COVID-19 Electronic Healthcare Data Initiative

PCORnet®, the National Patient-Centered Clinical Research Network, has been working actively to build infrastructure to support COVID-19 surveillance across its sites. Since early in the COVID-19 pandemic, PCORnet has implemented critical changes to its data infrastructure to allow for capture of information on patients diagnosed with respiratory illnesses or tested for SARS-CoV-2. This data is refreshed frequently, often weekly, for a subset of patients receiving COVID-19-related health care and is stored in the PCORnet Common Data Model. In early April 2020, PCORnet began querying the COVID-19 Cohort, providing detailed characterizations of demographics, comorbidities, and treatments of patients diagnosed and testing positive for COVID-19as well as patients diagnosed with viral pneumonia and influenza. By July 21, 2020, 49 sites responded to queries, and PCORnet had information on nearly 90,000adult and 10,000 pediatric patients diagnosed with COVID-19 or another coronavirus and a similar number of adults and children who tested positive for SARS-CoV-2. Information is also available on more than 200,000 patients with influenza and nearly 1 million who tested negative for SARS-CoV-2.

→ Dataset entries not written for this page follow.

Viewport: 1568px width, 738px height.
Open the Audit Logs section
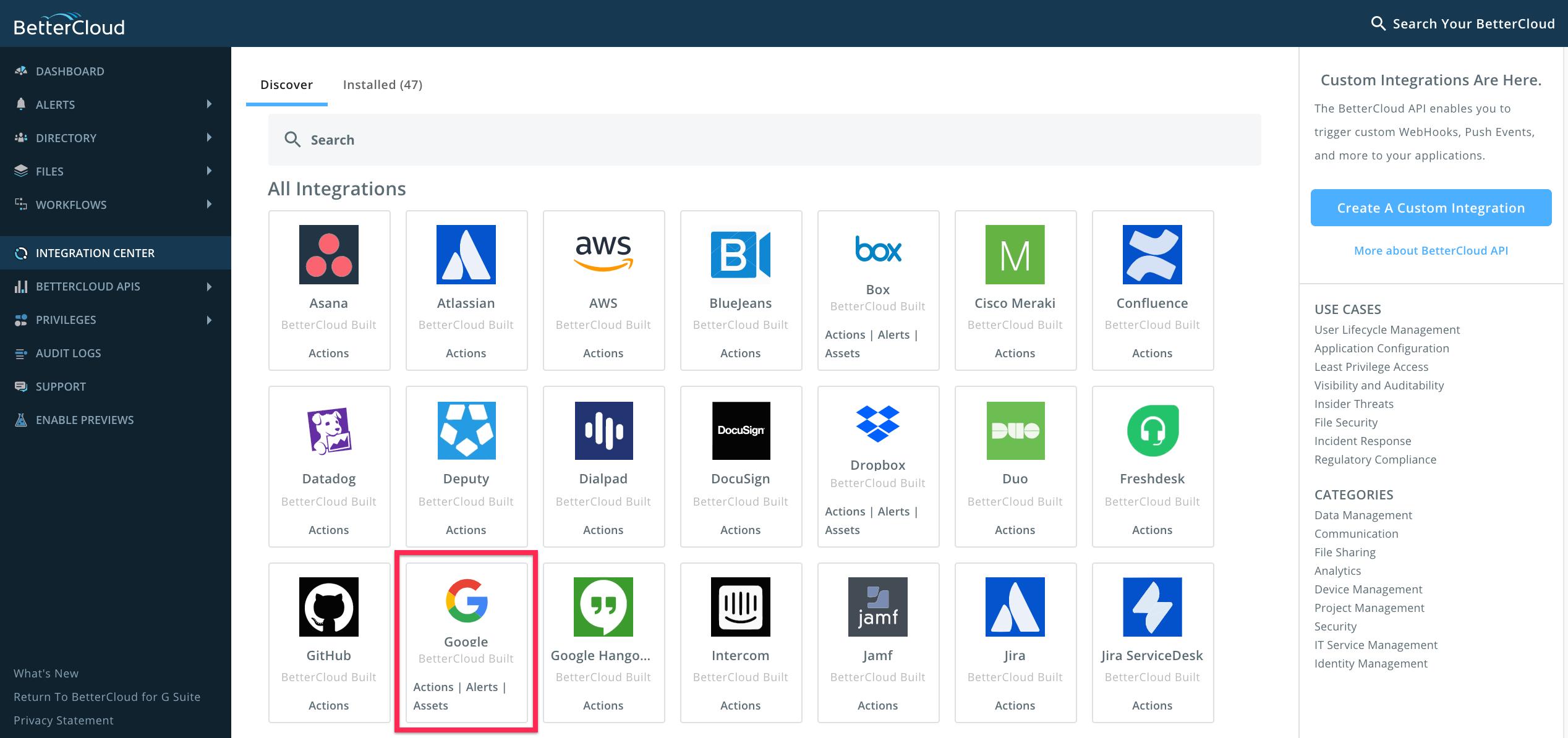(x=68, y=353)
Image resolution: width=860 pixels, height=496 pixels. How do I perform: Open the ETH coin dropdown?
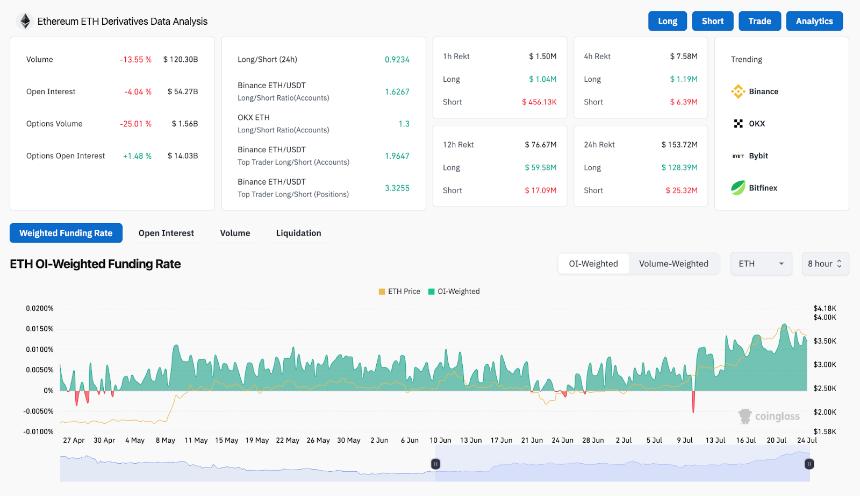point(761,264)
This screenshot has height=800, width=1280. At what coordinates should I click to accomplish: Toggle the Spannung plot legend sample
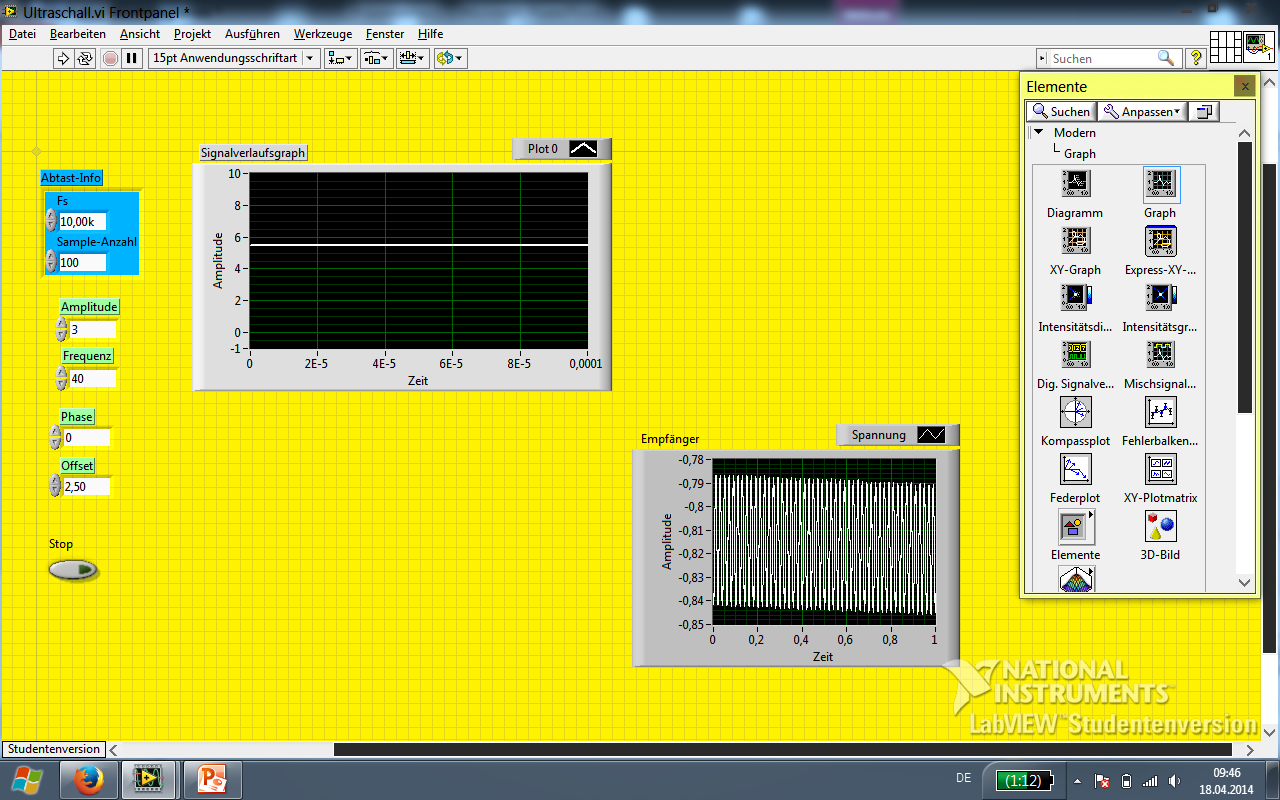click(x=931, y=435)
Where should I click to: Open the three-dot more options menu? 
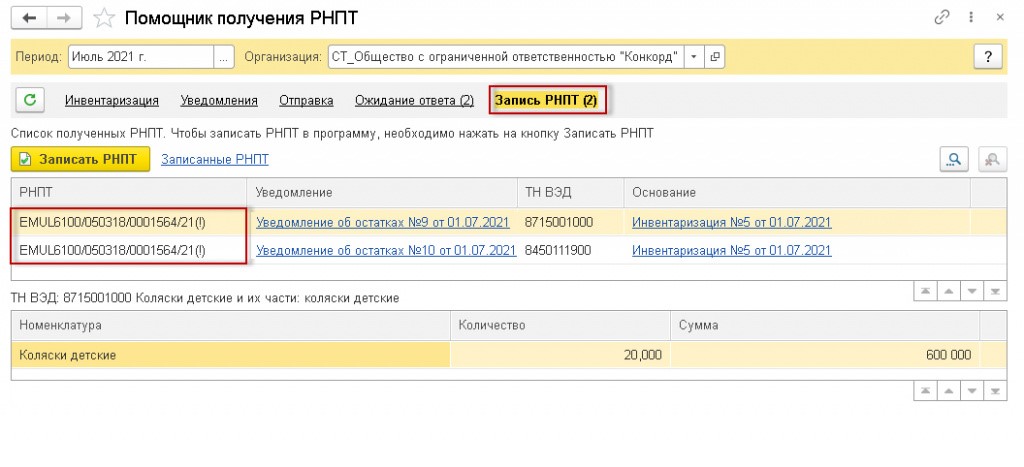[x=972, y=18]
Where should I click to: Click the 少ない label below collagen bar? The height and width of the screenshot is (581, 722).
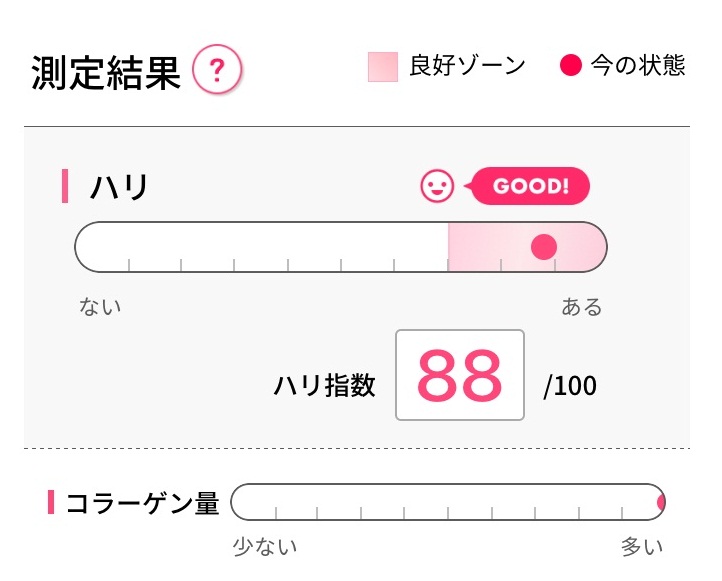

Starting in fall of 2020, PHII and the CDC has provided funding for COVID-19 surveillance work in PCORnet, including the ongoing updates/refreshes to the COVID-19 Cohort, biweekly queries to generate aggregate reports, and surveillance-related research of patient-level data. Funding will support sites to maintain their data infrastructure for 11 months and will support the data and analytic teams for the same period. Examples of high priority topics identified by CDC and PCORnet include:

  • Characteristics of adults and children infected with COVID-19 and other infections, by geography and other designated subgroups;
  • Trends in COVID-19 infections, especially unusual complications and other rare outcomes; long-term sequelae of infection; and use of COVID-19 treatments over time;
  • Predictive modeling of factors associated with disease severity stratified by demographic (e.g., age, payor type) and clinical subgroups (e.g., race and ethnicity, diabetes and obesity, and use of certain medications such as immunosuppressive agents); and
  • Trends in hospitalizations for other diseases (e.g., myocardial infarction, appendicitis, diabetic ketoacidosis) during the COVID-19 pandemic, allowing for an assessment of the potential effect of delays in case.